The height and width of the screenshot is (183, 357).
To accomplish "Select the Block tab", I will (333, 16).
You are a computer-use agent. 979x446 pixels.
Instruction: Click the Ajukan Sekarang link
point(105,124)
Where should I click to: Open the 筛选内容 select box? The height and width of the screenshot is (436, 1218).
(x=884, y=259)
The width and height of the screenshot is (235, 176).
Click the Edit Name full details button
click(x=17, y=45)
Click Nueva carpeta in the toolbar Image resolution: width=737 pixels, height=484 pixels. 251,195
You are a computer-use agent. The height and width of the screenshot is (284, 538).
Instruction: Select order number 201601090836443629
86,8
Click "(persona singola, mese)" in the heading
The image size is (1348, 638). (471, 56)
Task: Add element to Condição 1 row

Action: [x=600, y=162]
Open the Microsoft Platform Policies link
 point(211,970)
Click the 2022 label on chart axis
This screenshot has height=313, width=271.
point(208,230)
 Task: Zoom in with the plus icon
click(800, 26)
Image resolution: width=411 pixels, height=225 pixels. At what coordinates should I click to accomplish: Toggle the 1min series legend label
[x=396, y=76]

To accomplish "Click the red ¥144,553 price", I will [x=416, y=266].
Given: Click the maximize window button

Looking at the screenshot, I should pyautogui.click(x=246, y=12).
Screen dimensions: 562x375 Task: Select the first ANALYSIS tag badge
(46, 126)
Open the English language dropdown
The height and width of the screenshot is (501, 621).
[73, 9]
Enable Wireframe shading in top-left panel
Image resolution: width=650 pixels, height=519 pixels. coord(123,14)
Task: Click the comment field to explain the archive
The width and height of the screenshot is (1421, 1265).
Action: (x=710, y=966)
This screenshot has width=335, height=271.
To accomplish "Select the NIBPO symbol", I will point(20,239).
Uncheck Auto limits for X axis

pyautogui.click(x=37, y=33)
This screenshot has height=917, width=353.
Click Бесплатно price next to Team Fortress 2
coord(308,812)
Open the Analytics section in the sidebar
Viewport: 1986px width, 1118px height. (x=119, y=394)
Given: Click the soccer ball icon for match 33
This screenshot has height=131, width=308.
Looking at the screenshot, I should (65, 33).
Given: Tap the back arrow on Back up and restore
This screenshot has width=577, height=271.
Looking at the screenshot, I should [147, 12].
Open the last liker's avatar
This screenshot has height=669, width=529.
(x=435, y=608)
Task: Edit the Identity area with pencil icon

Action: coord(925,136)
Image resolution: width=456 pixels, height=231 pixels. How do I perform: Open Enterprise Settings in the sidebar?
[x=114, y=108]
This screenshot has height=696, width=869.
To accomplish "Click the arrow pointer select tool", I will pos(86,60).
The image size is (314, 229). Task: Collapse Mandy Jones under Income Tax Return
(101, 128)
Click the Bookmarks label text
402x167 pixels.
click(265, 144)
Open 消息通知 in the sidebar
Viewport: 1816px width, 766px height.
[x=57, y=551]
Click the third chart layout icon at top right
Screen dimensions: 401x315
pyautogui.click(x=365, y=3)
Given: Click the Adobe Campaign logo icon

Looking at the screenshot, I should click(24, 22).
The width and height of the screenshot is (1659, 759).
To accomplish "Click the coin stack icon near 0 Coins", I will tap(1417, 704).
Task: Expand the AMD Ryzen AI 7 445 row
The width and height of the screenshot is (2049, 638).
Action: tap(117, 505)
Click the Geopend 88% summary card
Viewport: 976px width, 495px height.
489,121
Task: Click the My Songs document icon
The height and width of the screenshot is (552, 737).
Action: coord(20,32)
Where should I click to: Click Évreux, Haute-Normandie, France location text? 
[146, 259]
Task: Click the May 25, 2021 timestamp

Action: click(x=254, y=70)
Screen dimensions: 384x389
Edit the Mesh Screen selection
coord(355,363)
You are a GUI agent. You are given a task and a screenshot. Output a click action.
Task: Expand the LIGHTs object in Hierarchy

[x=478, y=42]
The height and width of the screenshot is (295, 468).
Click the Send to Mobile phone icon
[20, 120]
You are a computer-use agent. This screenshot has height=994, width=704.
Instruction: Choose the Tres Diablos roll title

....

(What the task requires): Give the records again, exactly as they appear.

(Answer to this task):
The height and width of the screenshot is (183, 357).
To accomplish "Select the Block tab", I will (333, 16).
You are a computer-use agent. 979x446 pixels.
Instruction: Click the Ajukan Sekarang link
point(105,124)
Where should I click to: Open the 筛选内容 select box? The height and width of the screenshot is (436, 1218).
(x=884, y=259)
The width and height of the screenshot is (235, 176).
Click the Edit Name full details button
click(x=17, y=45)
Click Nueva carpeta in the toolbar Image resolution: width=737 pixels, height=484 pixels. 251,195
You are a computer-use agent. The height and width of the screenshot is (284, 538).
Instruction: Select order number 201601090836443629
86,8
Click "(persona singola, mese)" in the heading
The image size is (1348, 638). (471, 56)
Task: Add element to Condição 1 row

Action: [x=600, y=162]
Open the Microsoft Platform Policies link
 point(211,970)
Click the 2022 label on chart axis
This screenshot has height=313, width=271.
point(208,230)
 Task: Zoom in with the plus icon
click(800, 26)
Image resolution: width=411 pixels, height=225 pixels. At what coordinates should I click to accomplish: Toggle the 1min series legend label
[x=396, y=76]

To accomplish "Click the red ¥144,553 price", I will [x=416, y=266].
Given: Click the maximize window button

Looking at the screenshot, I should pyautogui.click(x=246, y=12).
Screen dimensions: 562x375 Task: Select the first ANALYSIS tag badge
(46, 126)
Open the English language dropdown
The height and width of the screenshot is (501, 621).
[73, 9]
Enable Wireframe shading in top-left panel
Image resolution: width=650 pixels, height=519 pixels. coord(123,14)
Task: Click the comment field to explain the archive
The width and height of the screenshot is (1421, 1265).
Action: (x=710, y=966)
This screenshot has width=335, height=271.
To accomplish "Select the NIBPO symbol", I will point(20,239).
Uncheck Auto limits for X axis

pyautogui.click(x=37, y=33)
This screenshot has height=917, width=353.
Click Бесплатно price next to Team Fortress 2
coord(308,812)
Open the Analytics section in the sidebar
Viewport: 1986px width, 1118px height. (x=119, y=394)
Given: Click the soccer ball icon for match 33
This screenshot has height=131, width=308.
Looking at the screenshot, I should (65, 33).
Given: Tap the back arrow on Back up and restore
This screenshot has width=577, height=271.
Looking at the screenshot, I should [147, 12].
Open the last liker's avatar
This screenshot has height=669, width=529.
(x=435, y=608)
Task: Edit the Identity area with pencil icon

Action: coord(925,136)
Image resolution: width=456 pixels, height=231 pixels. How do I perform: Open Enterprise Settings in the sidebar?
[x=114, y=108]
This screenshot has height=696, width=869.
To accomplish "Click the arrow pointer select tool", I will pos(86,60).
The image size is (314, 229). Task: Collapse Mandy Jones under Income Tax Return
(101, 128)
Click the Bookmarks label text
402x167 pixels.
click(265, 144)
Open 消息通知 in the sidebar
Viewport: 1816px width, 766px height.
[x=57, y=551]
Click the third chart layout icon at top right
Screen dimensions: 401x315
pyautogui.click(x=365, y=3)
Given: Click the Adobe Campaign logo icon

Looking at the screenshot, I should click(24, 22).
The width and height of the screenshot is (1659, 759).
To accomplish "Click the coin stack icon near 0 Coins", I will tap(1417, 704).
Task: Expand the AMD Ryzen AI 7 445 row
The width and height of the screenshot is (2049, 638).
Action: tap(117, 505)
Click the Geopend 88% summary card
Viewport: 976px width, 495px height.
489,121
Task: Click the My Songs document icon
The height and width of the screenshot is (552, 737).
Action: coord(20,32)
Where should I click to: Click Évreux, Haute-Normandie, France location text? 
[146, 259]
Task: Click the May 25, 2021 timestamp

Action: click(x=254, y=70)
Screen dimensions: 384x389
Edit the Mesh Screen selection
coord(355,363)
You are a GUI agent. You are given a task and a screenshot. Output a click action.
Task: Expand the LIGHTs object in Hierarchy

[x=478, y=42]
The height and width of the screenshot is (295, 468).
Click the Send to Mobile phone icon
[20, 120]
You are a computer-use agent. This screenshot has height=994, width=704.
Instruction: Choose the Tres Diablos roll title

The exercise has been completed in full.